When we read the FDA’s drug safety communication on benzos, it includes a warning that “abuse and misuse can result in overdose or death, especially when benzodiazepines are combined with other medicines, such as opioid pain relievers.” The document goes on to say that the reason for this risk is because it can result in depressing the central nervous system to the point that life-sustaining functions like breathing rates and heart rates drop to deadly levels.

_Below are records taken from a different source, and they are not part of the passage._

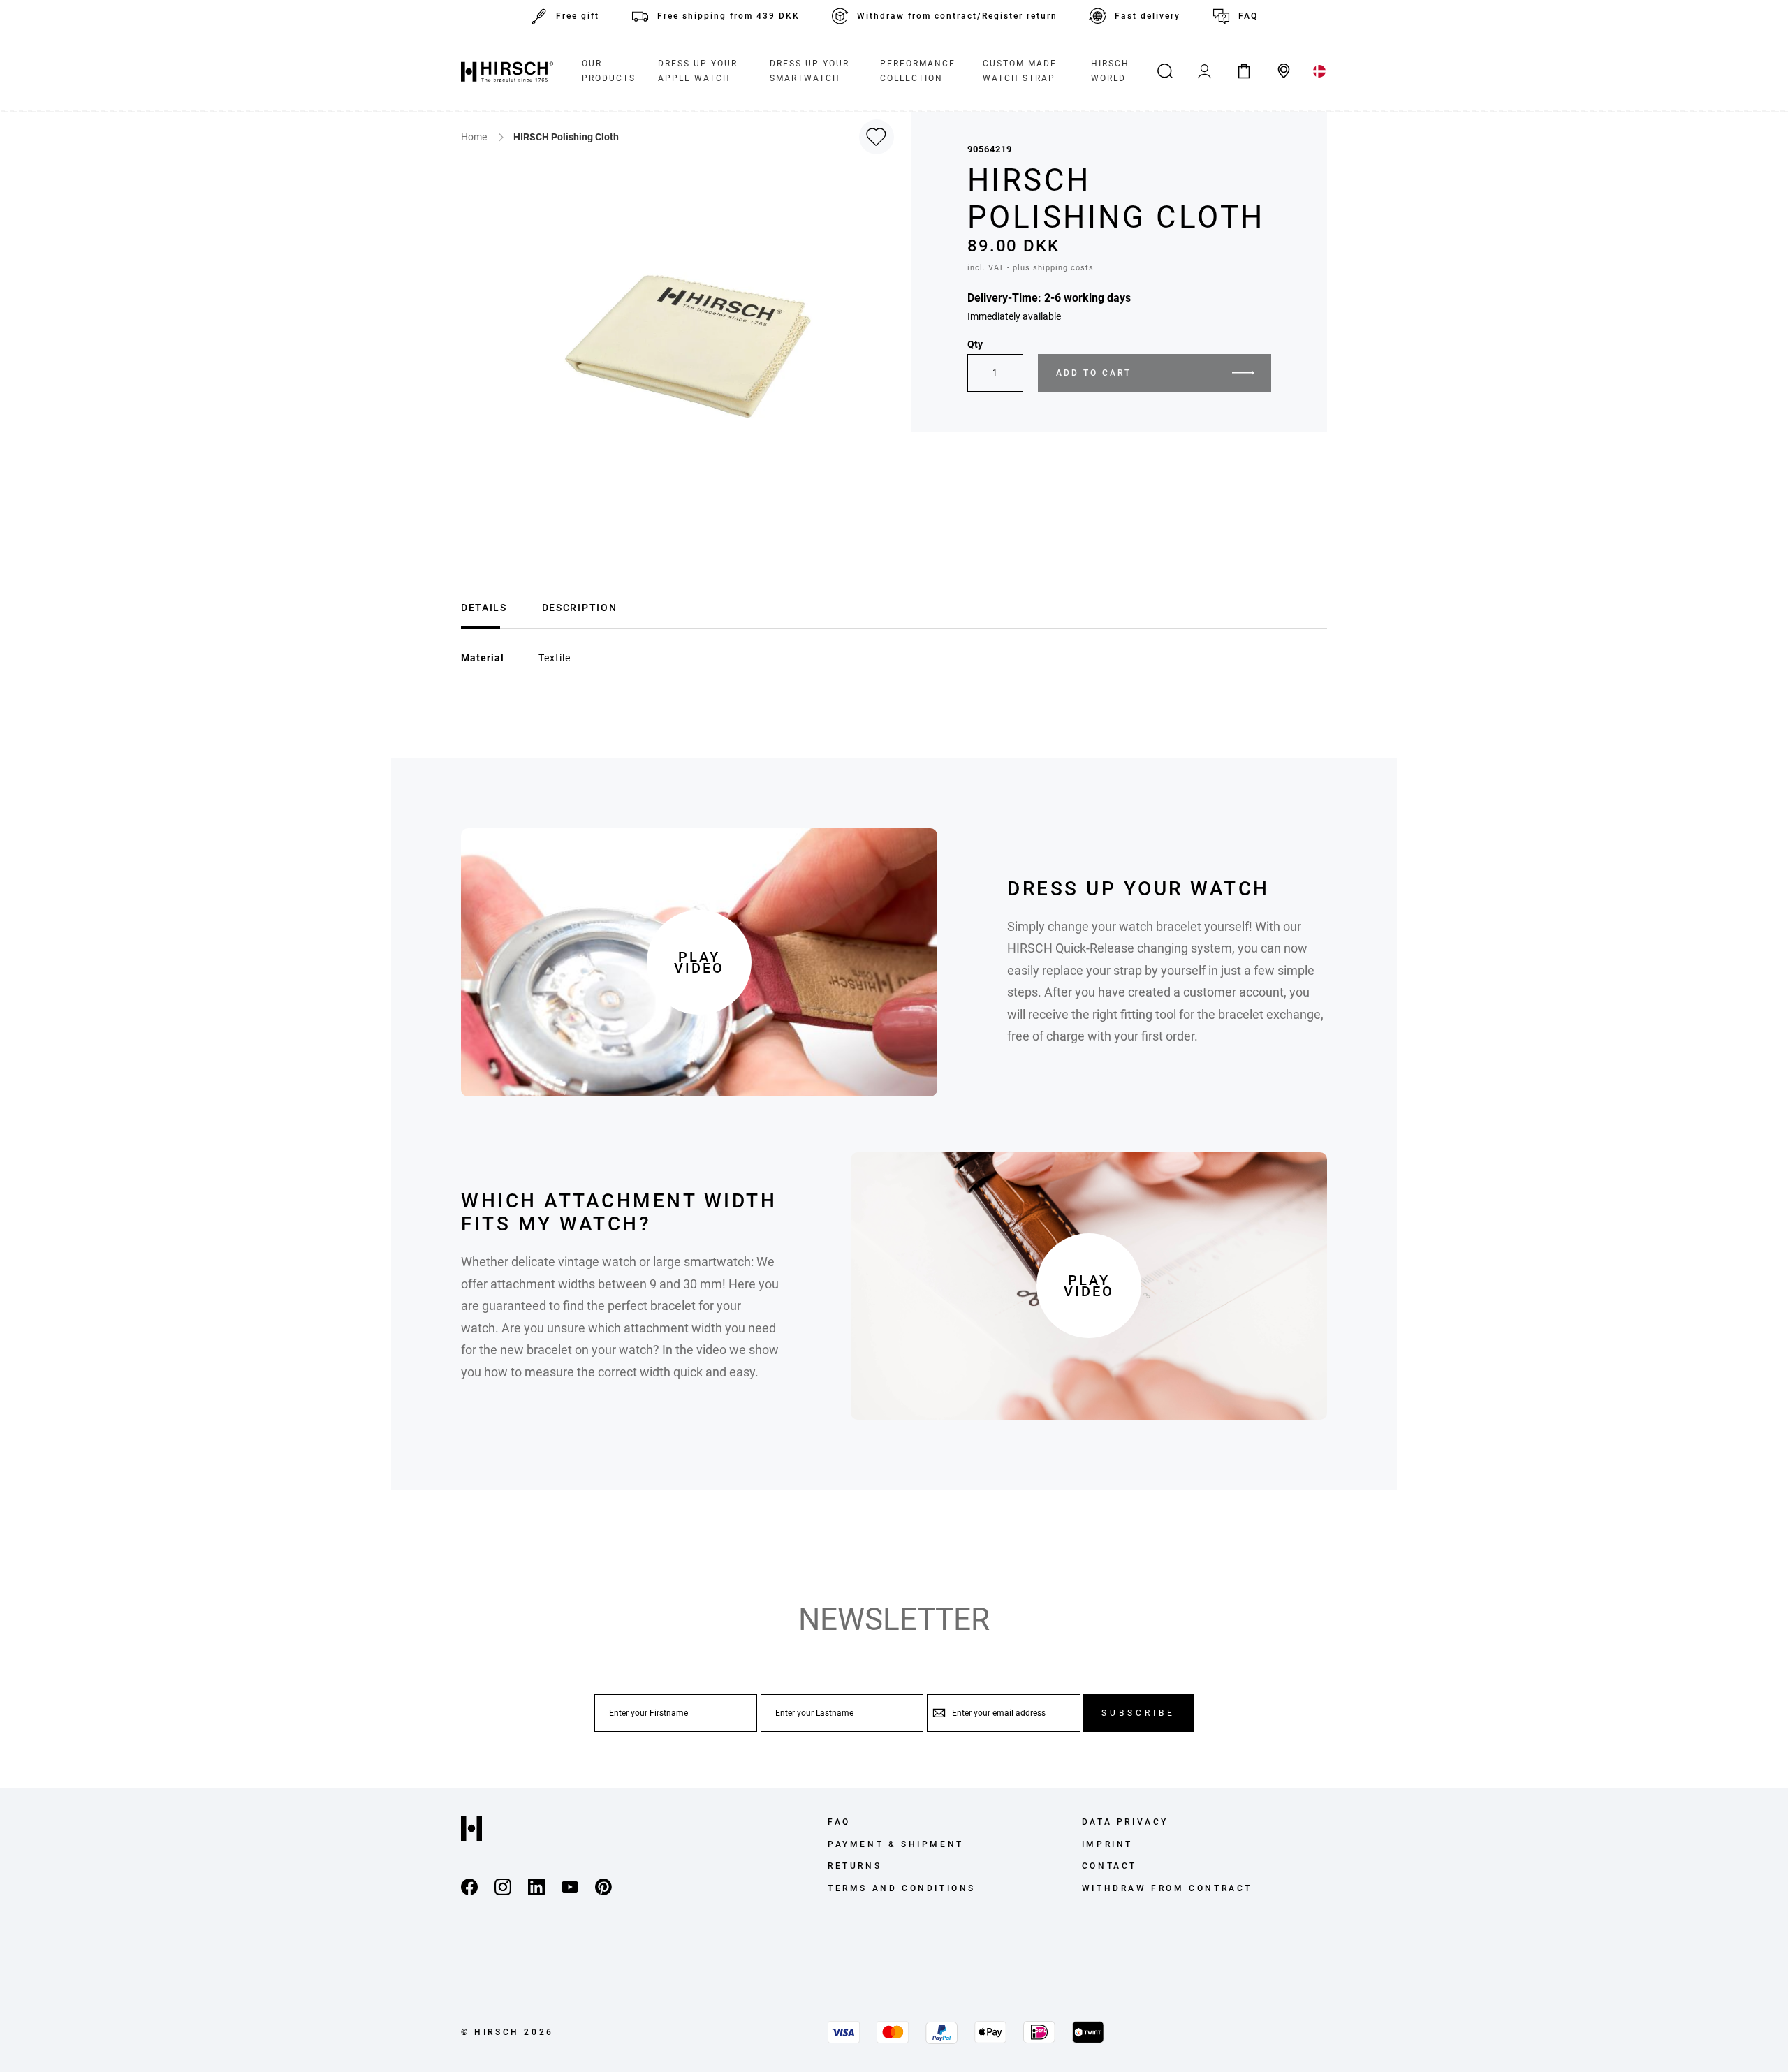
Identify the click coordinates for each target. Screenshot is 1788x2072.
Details (484, 607)
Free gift (577, 16)
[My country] (1319, 71)
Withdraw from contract (1167, 1888)
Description (579, 607)
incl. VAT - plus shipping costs (1030, 267)
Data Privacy (1125, 1822)
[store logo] (507, 71)
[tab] (484, 606)
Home (475, 136)
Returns (854, 1866)
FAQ (1248, 16)
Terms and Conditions (902, 1888)
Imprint (1107, 1844)
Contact (1109, 1866)
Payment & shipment (896, 1844)
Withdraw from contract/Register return (957, 16)
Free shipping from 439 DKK (728, 16)
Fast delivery (1147, 16)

We might wonder how common this actually is. According to this 2020 FDA document release, 55% of benzo overdose deaths in the past five years occurred by mixing opioids. While we might be tempted to hope that this is now a downward trend, the past several years have seen the greatest opioid threat in history because of fentanyl’s rise. This opioid is far more potent than others in its class and has played a key role in the illicit drug industry. For the past several years, drug dealers have used the substance for drug cutting. This means that if someone on the street buys benzos, there’s a high chance that the benzo pills are cut with fentanyl.
Risk Management
It turns out that you don’t have to make the conscious decision to mix these drugs to actually do so. Maybe this is what makes the risk of mixing benzos and opioids so dangerous; it’s a danger that comes with the territory of using any drugs illicitly. Because of this, the safest path forward is to avoid all illicit drug use. However, if you find yourself dependent on benzos or opioids, this decision has the best chance of success with the dedicated help of addiction treatment professionals.